Red blood cell deformation is caused by the electric stresses acting over cell surface at different frequencies.Based on the above results, it can be concluded that the applied electric field frequency has a significant effect on cell deformation. To better show this effect, statistical analysis was conducted at different frequencies (from 300 kHz to 20 MHz) and the elongation ratio (i.e. the ratio of the cell elongation to its initial size) was calculated. The results from this analysis (Fig. 17), show that by increasing the applied electric field frequency up to 1 MHz, cell elongation ratio increases and reaches its maximum value. By further increasing the frequency, cell elongation ratio decreases. These observations match well with Clausius-Mossotti curve versus frequency plot (Fig. 15); by increasing the frequency from 300 kHz to 20 MHz the CM coefficient increases up to 1 MHz and reaches its maximum value and then decreases.
Figure 17
Red blood cell elongation ratio was calculated based on cell deformation in the direction of the electric field lines and plotted at different frequencies. A polynomial of degree 6 is fitted to the experimental results and the error bars represent the standard deviation.
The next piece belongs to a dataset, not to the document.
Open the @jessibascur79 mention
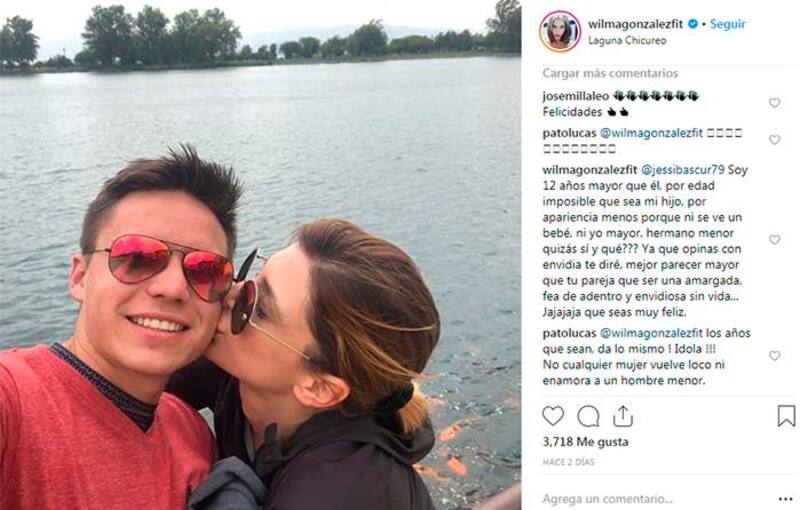 point(682,170)
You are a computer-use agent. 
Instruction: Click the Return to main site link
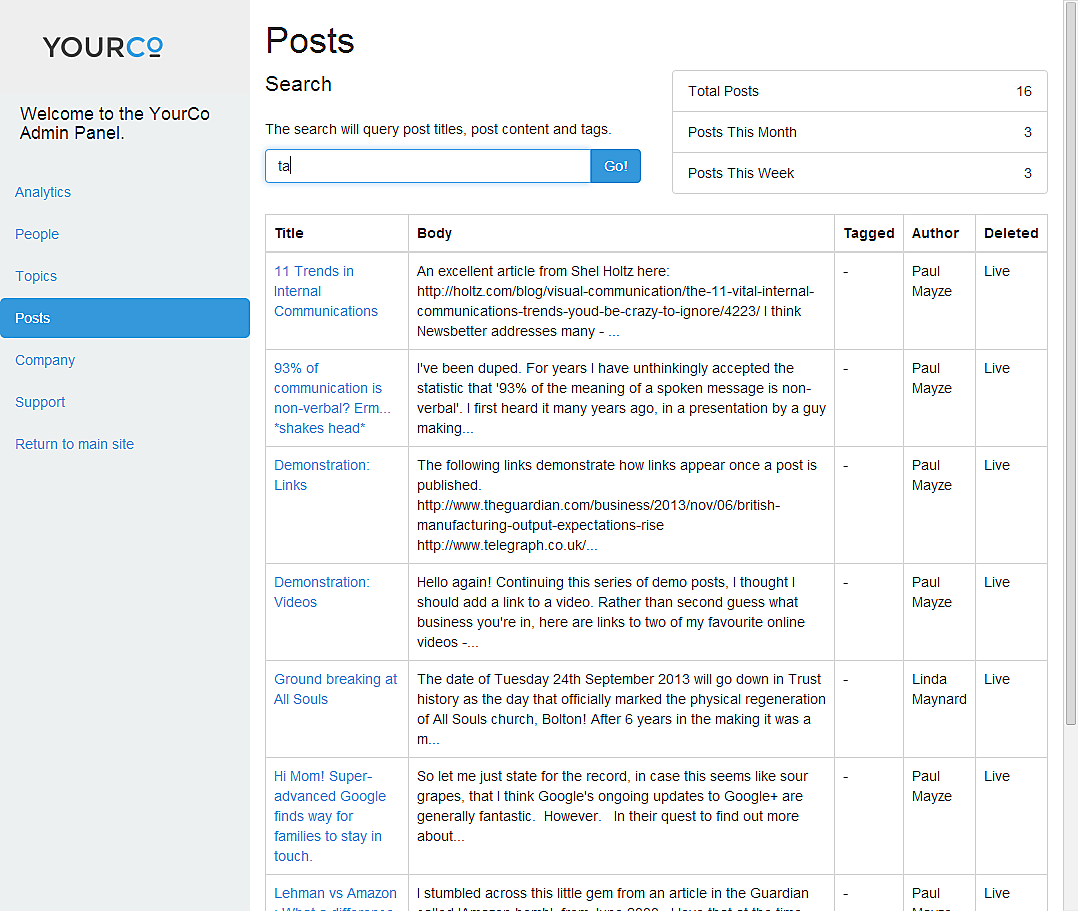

Red blood cell elongation ratio was calculated based on cell deformation in the direction of the electric field lines and plotted at different frequencies. A polynomial of degree 6 is fitted to the experimental results and the error bars represent the standard deviation.
Conclusion
Cells are exposed to electromagnetic fields in various applications such as electroporation, electrofusion, etc. To better study these phenomena, it is necessary to understand the interaction between cells and electromagnetic fields. One of the most prominent electrokinetic effects of electric fields on cells is dielectrophoresis; a phenomenon that has found many biomedical applications. Previous works, mostly studied the dielectrophoretic effect of electric fields on a group of cells. Therefore, the present study focused on analyzing the behavior of single cells in an electric field. When a cell is exposed to an electric field, local changes in the electric potential distribution are induced. As a result, electrical stresses are exerted on the cell surface. These electrical stresses, in turn, lead to cell deformation and its membrane structural changes that trigger cell membrane permeabilization. Electrical stresses depend on the dielectric properties of cells, buffer solution, and the applied electric field characteristic. In the present study, the effect of applied voltage frequency on the distribution and the magnitude of electrical stresses exerted on a cell surface was numerically and experimentally studied. To study the interaction of cells and electric fields numerically, a novel numerical approach in solving the quasi-electrostatic equations in the presence of cells using the immersed interface method was applied. It was shown that the applied voltage frequency has a significant effect on cell deformation. Furthermore, it was shown that the effect of applied voltage frequency on cell deformation is consistent with the Clausius-Mossotti coefficient curve. In conclusion, a new approach to study the electroporation phenomenon was introduced. Developing an appropriate mechanical model for cell membranes can facilitate the studies conducted on the effects of electric field-induced cell deformations and membrane structural changes, which help to make biomedical processes and applications efficient. Moreover, the electrokinetic interaction of molecules and cells needs to be analyzed to study the transport of molecules across the cell membrane. The numerical approach applied in this research can help in analytical studies on cells and molecules interactions.
Ethics statement
In this research, healthy human red blood cells were used. Blood samples have been used in this research in an ethical manner. Also, authors confirm that all experiments were performed in accordance with relevant guidelines and regulations. Healthy human blood sample was obtained from a medical laboratory with the donor’s written informed consent. The experimental procedure was approved by the research ethics committee, Pasteur Institute of Iran, reference number IR.PII.REC.1397.016.